_Problem details_: From the entries, return every line where the string "left" shows up.

Material provided START

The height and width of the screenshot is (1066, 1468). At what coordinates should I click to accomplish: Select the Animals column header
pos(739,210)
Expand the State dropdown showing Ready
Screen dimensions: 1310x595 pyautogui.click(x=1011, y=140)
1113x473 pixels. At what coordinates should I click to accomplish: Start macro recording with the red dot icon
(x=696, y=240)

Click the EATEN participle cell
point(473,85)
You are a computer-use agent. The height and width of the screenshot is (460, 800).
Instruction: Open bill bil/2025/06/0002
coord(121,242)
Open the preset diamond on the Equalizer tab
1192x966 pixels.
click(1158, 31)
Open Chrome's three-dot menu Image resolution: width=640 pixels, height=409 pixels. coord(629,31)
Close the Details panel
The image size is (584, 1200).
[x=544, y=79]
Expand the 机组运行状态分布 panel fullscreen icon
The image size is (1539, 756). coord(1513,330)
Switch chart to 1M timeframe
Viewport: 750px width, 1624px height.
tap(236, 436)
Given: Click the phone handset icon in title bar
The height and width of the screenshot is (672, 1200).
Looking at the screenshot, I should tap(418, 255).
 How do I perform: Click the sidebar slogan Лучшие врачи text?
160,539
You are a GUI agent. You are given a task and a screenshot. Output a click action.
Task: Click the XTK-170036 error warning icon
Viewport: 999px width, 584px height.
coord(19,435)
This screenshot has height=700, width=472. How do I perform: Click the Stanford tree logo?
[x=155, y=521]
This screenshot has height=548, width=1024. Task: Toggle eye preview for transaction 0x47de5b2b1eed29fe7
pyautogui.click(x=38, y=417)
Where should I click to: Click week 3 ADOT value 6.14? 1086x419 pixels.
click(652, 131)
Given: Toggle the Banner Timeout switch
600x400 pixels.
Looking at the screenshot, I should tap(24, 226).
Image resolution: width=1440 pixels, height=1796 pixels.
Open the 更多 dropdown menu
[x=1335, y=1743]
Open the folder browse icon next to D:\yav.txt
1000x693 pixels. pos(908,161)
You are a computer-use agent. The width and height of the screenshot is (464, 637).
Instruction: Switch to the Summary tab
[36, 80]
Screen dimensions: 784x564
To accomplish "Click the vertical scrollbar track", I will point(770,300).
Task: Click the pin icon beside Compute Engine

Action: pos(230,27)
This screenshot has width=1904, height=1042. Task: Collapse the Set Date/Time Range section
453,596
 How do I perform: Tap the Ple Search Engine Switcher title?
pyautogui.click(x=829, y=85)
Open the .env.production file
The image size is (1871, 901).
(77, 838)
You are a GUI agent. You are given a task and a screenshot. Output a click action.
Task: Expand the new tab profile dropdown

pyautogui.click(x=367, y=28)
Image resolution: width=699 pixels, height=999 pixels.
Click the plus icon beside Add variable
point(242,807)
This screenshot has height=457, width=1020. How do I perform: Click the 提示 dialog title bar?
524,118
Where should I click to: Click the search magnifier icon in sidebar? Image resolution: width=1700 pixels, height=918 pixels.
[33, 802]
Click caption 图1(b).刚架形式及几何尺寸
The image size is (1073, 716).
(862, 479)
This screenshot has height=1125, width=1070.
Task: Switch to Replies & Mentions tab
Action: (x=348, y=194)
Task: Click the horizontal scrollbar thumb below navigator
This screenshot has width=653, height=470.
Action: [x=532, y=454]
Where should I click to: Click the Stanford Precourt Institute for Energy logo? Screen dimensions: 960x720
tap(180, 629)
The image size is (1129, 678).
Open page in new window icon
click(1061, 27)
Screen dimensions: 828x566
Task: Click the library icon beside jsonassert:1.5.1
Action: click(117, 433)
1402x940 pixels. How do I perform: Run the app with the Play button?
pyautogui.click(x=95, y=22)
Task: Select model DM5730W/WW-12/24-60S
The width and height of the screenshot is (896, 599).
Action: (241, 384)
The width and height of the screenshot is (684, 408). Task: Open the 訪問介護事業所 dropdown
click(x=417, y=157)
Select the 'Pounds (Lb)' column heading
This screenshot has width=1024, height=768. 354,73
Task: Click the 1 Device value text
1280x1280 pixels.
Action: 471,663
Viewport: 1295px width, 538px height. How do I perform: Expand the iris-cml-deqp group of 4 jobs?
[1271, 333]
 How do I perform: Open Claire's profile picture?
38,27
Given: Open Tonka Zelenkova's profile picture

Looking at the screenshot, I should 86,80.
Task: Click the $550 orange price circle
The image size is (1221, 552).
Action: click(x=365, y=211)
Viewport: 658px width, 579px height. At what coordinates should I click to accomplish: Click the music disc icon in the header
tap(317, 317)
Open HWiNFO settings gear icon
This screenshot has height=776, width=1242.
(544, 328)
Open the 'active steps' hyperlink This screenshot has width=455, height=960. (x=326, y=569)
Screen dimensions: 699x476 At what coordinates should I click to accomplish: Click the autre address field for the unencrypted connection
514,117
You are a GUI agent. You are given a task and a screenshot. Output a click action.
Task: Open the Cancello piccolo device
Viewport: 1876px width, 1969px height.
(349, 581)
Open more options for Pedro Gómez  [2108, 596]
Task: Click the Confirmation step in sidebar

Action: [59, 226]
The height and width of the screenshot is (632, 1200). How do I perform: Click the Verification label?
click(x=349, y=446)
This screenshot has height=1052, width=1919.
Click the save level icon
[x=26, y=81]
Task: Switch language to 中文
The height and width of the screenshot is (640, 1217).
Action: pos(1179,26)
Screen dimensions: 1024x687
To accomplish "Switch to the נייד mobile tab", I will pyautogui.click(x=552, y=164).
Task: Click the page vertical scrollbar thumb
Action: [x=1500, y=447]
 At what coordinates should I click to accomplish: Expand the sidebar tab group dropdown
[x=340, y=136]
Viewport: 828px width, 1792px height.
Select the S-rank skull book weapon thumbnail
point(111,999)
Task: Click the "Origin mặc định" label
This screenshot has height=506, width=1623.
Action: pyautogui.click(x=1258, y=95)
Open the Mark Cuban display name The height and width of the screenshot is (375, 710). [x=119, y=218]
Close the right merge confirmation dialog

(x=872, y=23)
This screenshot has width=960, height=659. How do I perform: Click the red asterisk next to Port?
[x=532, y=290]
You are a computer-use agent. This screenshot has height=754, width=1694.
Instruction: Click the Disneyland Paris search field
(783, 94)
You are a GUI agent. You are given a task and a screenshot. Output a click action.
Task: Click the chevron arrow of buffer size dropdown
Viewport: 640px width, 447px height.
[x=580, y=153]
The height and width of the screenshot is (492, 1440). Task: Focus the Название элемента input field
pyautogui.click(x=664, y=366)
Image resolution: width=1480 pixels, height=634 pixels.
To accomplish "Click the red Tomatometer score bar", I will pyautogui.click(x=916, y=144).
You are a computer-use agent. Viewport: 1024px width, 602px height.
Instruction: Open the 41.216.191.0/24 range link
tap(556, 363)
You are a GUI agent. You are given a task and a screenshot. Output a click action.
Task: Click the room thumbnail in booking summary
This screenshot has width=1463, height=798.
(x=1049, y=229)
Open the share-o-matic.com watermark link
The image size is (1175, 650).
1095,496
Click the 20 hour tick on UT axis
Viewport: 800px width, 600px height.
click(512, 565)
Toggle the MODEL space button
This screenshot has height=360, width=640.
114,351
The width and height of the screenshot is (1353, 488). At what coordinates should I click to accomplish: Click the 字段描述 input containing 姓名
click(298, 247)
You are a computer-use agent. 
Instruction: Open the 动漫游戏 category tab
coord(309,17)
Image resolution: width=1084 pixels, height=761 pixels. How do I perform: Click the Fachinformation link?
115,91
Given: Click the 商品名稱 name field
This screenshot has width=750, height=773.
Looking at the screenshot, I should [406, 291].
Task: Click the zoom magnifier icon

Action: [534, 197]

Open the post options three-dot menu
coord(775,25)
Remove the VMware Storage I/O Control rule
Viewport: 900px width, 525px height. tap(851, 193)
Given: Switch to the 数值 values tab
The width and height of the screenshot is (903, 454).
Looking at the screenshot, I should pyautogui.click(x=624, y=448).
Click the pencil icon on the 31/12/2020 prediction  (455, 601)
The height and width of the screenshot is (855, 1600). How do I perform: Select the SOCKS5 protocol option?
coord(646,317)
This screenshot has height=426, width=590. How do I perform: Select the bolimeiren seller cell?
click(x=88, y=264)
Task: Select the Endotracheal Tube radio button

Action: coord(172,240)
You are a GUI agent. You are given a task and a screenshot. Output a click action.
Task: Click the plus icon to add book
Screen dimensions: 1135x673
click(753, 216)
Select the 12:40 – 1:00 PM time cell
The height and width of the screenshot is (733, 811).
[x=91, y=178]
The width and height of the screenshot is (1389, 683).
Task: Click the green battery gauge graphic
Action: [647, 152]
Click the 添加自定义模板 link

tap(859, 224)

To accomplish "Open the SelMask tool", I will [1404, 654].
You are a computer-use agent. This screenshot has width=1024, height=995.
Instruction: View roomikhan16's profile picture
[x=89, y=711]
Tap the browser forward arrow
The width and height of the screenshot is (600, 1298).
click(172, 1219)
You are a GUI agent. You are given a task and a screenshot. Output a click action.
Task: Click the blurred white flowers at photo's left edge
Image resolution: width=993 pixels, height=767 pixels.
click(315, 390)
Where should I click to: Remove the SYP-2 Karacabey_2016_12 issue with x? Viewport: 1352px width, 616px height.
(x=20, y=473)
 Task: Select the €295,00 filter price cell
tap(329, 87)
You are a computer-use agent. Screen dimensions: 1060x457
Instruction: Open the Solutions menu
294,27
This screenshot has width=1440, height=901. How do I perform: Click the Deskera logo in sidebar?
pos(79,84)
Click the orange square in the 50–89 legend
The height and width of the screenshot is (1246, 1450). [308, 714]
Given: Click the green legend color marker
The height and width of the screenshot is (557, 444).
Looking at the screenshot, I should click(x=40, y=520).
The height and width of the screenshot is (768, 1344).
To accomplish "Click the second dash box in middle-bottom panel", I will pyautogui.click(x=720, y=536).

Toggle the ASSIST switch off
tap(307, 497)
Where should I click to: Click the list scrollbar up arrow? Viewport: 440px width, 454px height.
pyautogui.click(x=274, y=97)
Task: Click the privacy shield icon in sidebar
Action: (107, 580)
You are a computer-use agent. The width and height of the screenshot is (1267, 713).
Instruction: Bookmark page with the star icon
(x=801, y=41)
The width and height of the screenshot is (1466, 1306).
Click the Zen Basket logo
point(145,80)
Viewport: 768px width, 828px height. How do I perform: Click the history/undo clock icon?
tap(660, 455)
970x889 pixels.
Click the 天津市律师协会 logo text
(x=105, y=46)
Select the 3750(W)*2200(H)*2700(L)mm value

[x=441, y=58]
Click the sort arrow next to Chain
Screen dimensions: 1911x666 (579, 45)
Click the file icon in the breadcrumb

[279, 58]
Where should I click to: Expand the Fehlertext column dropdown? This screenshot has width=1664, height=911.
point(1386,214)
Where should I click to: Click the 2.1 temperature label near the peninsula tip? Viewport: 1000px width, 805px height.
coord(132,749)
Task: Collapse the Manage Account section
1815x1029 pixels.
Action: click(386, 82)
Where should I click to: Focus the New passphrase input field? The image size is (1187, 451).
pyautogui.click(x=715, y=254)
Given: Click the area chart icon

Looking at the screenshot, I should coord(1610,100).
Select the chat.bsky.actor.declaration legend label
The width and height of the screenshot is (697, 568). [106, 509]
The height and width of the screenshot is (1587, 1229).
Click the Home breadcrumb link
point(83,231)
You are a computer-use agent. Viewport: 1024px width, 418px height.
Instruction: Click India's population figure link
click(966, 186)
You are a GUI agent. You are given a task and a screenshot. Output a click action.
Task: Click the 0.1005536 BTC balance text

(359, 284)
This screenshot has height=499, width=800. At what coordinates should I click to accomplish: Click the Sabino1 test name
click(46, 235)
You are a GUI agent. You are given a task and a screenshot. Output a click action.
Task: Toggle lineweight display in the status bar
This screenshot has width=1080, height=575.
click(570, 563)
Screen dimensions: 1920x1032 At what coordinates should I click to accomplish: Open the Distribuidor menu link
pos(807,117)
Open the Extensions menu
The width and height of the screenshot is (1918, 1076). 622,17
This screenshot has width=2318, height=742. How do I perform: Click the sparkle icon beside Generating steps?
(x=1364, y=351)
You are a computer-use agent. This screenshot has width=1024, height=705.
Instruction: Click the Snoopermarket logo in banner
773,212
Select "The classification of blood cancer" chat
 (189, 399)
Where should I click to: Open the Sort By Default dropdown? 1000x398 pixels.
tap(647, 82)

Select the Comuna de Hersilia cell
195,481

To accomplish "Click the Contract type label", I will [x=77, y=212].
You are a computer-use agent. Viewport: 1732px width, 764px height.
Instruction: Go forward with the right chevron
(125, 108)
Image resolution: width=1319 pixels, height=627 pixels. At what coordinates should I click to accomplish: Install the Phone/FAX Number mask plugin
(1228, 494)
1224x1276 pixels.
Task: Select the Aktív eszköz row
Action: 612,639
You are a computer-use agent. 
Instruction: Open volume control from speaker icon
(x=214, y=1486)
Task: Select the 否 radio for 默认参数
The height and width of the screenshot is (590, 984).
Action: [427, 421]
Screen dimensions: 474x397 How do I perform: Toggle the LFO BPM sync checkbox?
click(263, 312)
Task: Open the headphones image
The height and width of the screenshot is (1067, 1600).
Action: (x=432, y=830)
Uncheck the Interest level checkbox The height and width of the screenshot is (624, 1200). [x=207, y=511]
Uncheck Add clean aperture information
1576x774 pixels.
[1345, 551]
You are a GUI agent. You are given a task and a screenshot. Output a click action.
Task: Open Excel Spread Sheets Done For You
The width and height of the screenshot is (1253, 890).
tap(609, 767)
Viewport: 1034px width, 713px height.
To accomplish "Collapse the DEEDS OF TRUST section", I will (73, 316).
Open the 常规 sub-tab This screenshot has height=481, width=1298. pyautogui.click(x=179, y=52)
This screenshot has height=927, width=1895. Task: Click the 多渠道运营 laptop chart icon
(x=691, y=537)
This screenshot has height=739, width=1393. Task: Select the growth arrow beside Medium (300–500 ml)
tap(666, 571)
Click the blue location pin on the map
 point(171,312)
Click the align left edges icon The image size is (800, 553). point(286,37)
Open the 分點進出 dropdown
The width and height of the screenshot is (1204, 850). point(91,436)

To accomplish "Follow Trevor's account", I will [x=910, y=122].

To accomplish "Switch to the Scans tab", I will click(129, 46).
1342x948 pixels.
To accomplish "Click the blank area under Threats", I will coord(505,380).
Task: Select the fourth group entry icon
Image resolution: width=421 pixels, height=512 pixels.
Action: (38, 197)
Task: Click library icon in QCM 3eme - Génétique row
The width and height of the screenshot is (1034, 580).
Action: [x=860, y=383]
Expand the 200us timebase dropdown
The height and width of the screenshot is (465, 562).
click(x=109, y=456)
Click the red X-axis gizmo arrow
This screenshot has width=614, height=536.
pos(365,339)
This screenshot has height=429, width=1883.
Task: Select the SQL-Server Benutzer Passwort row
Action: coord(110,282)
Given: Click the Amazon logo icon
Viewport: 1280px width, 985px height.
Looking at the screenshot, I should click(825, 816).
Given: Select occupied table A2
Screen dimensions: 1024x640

Material provided END

_Answer area_:
Task: Click the blurred white flowers at photo's left edge
Click the align left edges icon The image size is (800, 553). point(286,37)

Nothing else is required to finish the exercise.